Next year, the NYT will phase out third-party cookies, the small data files in web browsers that help to track an internet user's visits among different websites. Instead, the newspaper will use the data collected directly from readers to track their visits to its digital properties and show them ads.
Starting in July, the NYT will offer advertisers 45 audience segments based on demographic data and personal interest. It plans to expand those interest categories by another 30 in the second half of the year. Axios first reported on the newspaper's plans.
The move comes amid growing concerns about privacy among consumers, as well as stricter laws on data sharing. While the United States doesn't have a federal privacy law, states are developing their regulations to give people more control over how their personal data is used.

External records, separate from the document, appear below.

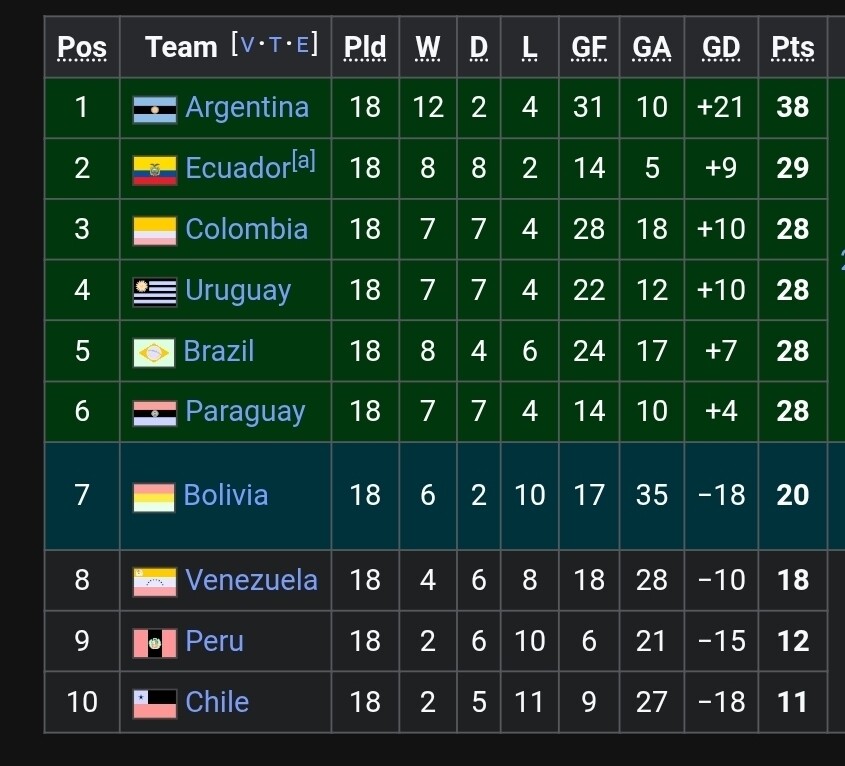
Task: Click the Paraguay flag icon
Action: [x=155, y=413]
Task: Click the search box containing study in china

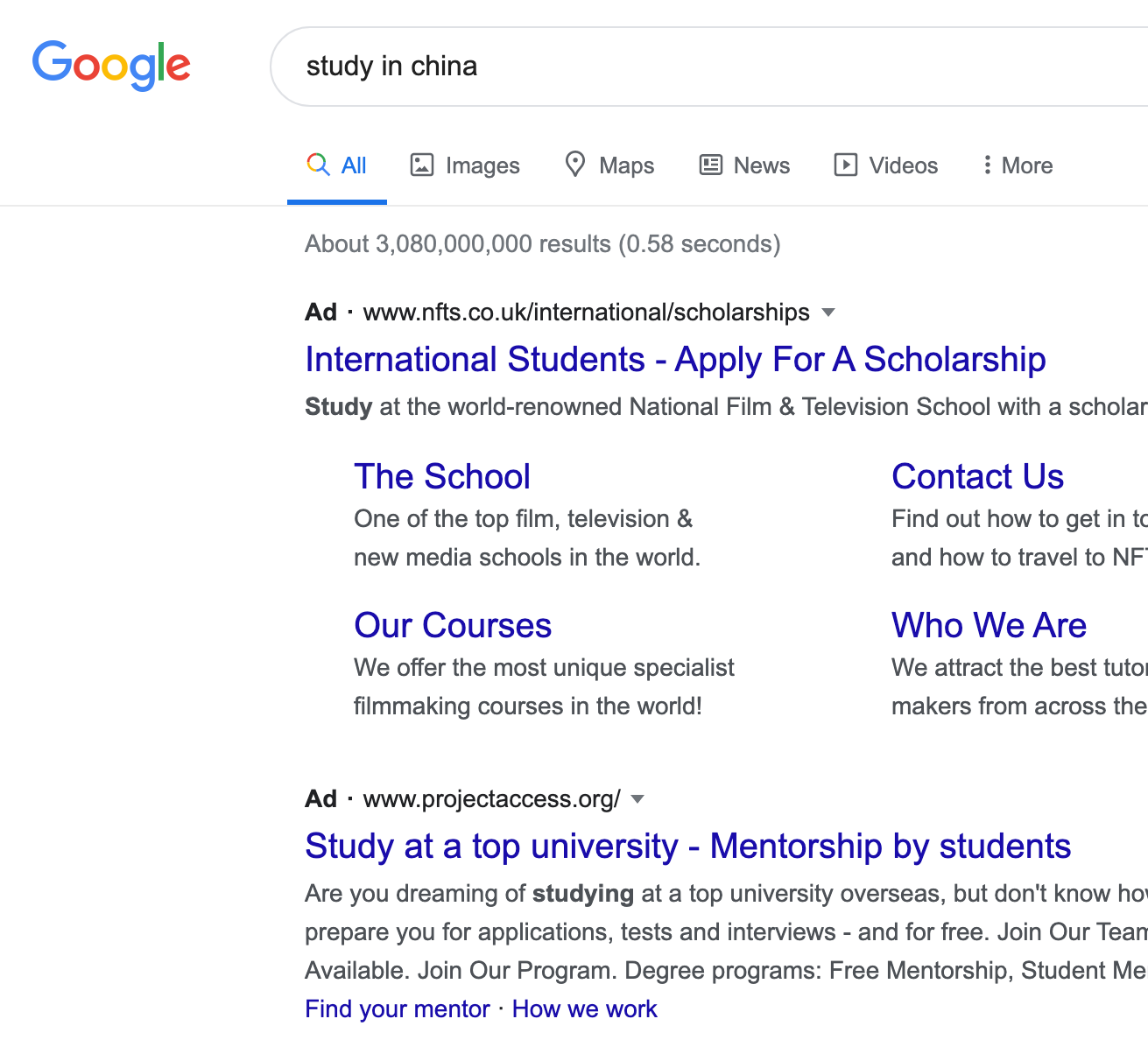Action: coord(701,67)
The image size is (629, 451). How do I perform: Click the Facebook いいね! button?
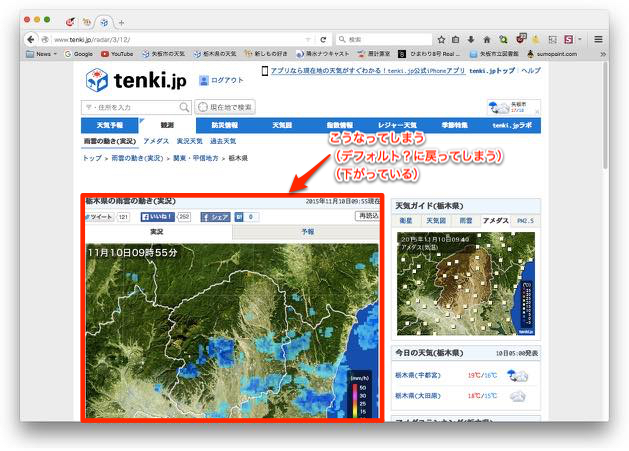point(158,216)
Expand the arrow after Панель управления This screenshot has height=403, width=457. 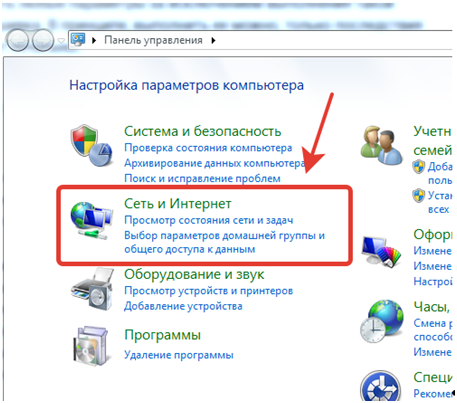213,40

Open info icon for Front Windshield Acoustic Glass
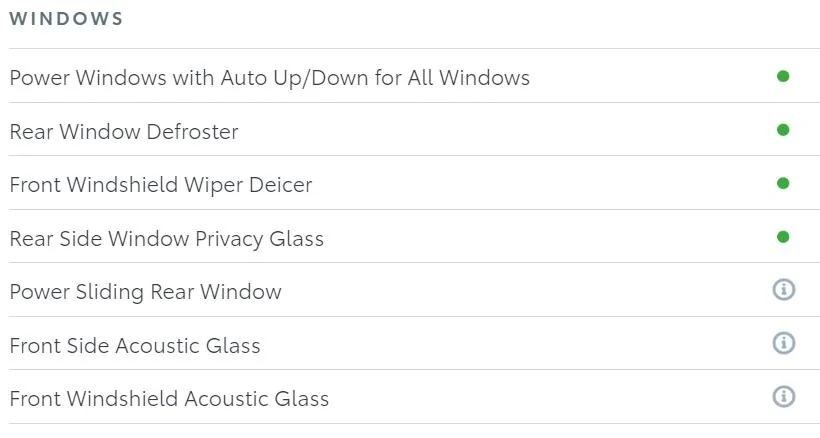click(x=783, y=396)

Tech companies like Apple and Mozilla have restricted the use of tracking cookies in their web browsers. Google this year announced plans to curtail its use in its Chrome browser in the next couple of years.
While publishers have fretted that Google's decision will make it more powerful, they also have an opportunity to collect their own proprietary data about readers for audience segmentation and targeting, much as the NYT is doing.
The data collection strategy will depend on how publishers intend to monetize their audiences. If they're selling inventory through programmatic exchanges that connect with nationwide brands, demographic data have more value for targeting.
For local newspapers that serve small and medium-size businesses, more basic info like ZIP codes may be the most meaningful. Enthusiast titles have a self-selecting audience by interest, and may not feel much of a need to collect information that doesn't indicate purchase intent.
Whatever the strategy, publishers need to prepare for the end of third-party cookies and growing consumer demand for privacy.